Task goal
For the records below, print the lines from the line with "The width and height of the screenshot is (630, 833)." through the line with "Viewport: 843px width, 593px height." exactly as written; include both end lines and exclude the rest.

Records shown
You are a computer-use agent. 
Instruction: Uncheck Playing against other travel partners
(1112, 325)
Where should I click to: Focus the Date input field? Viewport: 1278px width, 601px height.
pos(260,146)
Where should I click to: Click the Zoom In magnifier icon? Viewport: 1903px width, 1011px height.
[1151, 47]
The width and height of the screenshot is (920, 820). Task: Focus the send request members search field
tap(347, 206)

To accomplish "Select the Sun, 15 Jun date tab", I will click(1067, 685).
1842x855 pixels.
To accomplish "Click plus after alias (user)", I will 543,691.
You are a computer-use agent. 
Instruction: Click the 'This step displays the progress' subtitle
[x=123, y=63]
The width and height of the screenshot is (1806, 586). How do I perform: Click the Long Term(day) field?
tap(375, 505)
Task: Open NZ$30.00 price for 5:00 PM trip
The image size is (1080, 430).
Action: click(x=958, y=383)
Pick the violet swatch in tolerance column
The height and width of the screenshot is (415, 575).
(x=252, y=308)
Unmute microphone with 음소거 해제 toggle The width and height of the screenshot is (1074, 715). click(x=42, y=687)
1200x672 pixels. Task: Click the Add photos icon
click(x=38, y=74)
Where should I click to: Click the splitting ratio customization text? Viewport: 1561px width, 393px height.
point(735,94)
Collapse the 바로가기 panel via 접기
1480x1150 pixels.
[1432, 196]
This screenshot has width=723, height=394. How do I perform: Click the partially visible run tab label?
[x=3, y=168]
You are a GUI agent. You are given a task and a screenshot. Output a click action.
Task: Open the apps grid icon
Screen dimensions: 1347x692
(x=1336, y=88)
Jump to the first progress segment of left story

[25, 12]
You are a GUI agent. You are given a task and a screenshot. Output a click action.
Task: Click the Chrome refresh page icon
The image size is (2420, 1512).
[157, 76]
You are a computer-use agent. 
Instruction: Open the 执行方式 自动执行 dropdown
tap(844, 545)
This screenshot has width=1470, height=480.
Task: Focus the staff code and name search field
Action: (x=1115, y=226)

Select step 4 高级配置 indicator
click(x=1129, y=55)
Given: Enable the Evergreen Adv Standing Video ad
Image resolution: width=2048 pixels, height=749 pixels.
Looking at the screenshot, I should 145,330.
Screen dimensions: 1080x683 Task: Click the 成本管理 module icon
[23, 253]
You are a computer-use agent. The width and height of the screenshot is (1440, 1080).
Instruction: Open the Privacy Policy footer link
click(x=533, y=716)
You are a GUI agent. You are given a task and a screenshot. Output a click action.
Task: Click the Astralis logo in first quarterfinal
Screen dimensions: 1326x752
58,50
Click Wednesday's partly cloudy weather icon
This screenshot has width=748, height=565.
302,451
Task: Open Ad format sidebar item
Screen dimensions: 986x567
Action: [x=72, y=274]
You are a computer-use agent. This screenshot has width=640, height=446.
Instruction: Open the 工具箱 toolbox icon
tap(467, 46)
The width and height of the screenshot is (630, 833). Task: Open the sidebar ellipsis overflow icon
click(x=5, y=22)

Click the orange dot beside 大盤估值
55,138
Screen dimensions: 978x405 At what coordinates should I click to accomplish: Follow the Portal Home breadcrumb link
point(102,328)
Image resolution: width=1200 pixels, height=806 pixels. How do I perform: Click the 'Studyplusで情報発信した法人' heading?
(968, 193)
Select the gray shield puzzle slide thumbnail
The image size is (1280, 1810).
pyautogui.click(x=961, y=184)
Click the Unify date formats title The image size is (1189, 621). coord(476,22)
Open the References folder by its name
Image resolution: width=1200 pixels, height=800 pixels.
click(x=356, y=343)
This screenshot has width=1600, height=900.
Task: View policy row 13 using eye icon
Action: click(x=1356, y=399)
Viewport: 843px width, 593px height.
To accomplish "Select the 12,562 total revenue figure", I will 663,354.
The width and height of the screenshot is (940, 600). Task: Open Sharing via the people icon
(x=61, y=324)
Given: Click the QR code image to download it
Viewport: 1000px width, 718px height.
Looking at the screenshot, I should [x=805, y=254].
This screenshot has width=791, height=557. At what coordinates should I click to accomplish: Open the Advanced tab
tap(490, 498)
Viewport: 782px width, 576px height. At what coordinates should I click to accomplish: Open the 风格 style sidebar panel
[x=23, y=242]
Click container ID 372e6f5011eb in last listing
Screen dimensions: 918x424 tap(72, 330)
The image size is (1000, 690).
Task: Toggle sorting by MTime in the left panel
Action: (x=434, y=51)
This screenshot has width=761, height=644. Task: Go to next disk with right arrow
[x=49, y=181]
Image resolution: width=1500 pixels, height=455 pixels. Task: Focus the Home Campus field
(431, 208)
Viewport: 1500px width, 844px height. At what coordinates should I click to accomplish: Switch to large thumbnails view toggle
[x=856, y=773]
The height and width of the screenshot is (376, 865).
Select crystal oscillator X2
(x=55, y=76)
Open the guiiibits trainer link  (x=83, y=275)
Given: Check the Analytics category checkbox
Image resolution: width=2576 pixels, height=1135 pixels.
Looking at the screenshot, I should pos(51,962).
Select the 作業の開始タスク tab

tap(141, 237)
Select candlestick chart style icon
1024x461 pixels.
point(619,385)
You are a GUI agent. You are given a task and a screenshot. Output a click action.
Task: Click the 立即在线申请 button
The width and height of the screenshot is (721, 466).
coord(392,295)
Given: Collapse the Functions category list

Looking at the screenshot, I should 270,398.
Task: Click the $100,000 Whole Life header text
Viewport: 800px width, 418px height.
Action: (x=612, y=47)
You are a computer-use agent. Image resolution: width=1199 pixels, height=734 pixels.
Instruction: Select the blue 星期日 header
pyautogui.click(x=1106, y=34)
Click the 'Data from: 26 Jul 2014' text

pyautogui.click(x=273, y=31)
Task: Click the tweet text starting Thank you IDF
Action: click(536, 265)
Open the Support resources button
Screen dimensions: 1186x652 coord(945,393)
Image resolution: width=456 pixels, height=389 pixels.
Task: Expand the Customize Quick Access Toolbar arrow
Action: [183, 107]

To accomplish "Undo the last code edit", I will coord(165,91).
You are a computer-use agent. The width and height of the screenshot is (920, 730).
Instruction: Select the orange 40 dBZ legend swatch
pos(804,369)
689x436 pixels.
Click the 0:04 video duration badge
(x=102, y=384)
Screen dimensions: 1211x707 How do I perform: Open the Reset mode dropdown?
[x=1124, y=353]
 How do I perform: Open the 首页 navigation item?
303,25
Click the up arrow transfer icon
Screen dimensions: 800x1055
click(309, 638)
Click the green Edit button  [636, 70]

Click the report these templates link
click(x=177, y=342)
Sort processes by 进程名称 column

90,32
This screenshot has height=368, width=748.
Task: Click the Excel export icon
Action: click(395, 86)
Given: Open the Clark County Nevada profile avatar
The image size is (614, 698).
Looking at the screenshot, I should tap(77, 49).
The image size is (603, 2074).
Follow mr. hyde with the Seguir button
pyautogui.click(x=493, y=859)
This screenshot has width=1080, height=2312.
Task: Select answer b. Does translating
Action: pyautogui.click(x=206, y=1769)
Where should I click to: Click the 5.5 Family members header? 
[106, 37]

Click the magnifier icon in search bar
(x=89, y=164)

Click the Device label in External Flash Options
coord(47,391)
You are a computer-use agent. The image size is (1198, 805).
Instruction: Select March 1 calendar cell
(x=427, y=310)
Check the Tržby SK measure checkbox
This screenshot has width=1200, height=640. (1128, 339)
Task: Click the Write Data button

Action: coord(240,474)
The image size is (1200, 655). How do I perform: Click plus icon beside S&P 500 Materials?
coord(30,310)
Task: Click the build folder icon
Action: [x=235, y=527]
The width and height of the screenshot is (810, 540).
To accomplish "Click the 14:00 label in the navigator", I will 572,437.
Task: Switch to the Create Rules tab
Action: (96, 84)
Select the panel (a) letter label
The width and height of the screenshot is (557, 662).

Response
The width and height of the screenshot is (630, 833). Task: Open the sidebar ellipsis overflow icon
click(x=5, y=22)

Click the orange dot beside 大盤估值
55,138
Screen dimensions: 978x405 At what coordinates should I click to accomplish: Follow the Portal Home breadcrumb link
point(102,328)
Image resolution: width=1200 pixels, height=806 pixels. How do I perform: Click the 'Studyplusで情報発信した法人' heading?
(968, 193)
Select the gray shield puzzle slide thumbnail
The image size is (1280, 1810).
pyautogui.click(x=961, y=184)
Click the Unify date formats title The image size is (1189, 621). coord(476,22)
Open the References folder by its name
Image resolution: width=1200 pixels, height=800 pixels.
click(x=356, y=343)
This screenshot has width=1600, height=900.
Task: View policy row 13 using eye icon
Action: click(x=1356, y=399)
Viewport: 843px width, 593px height.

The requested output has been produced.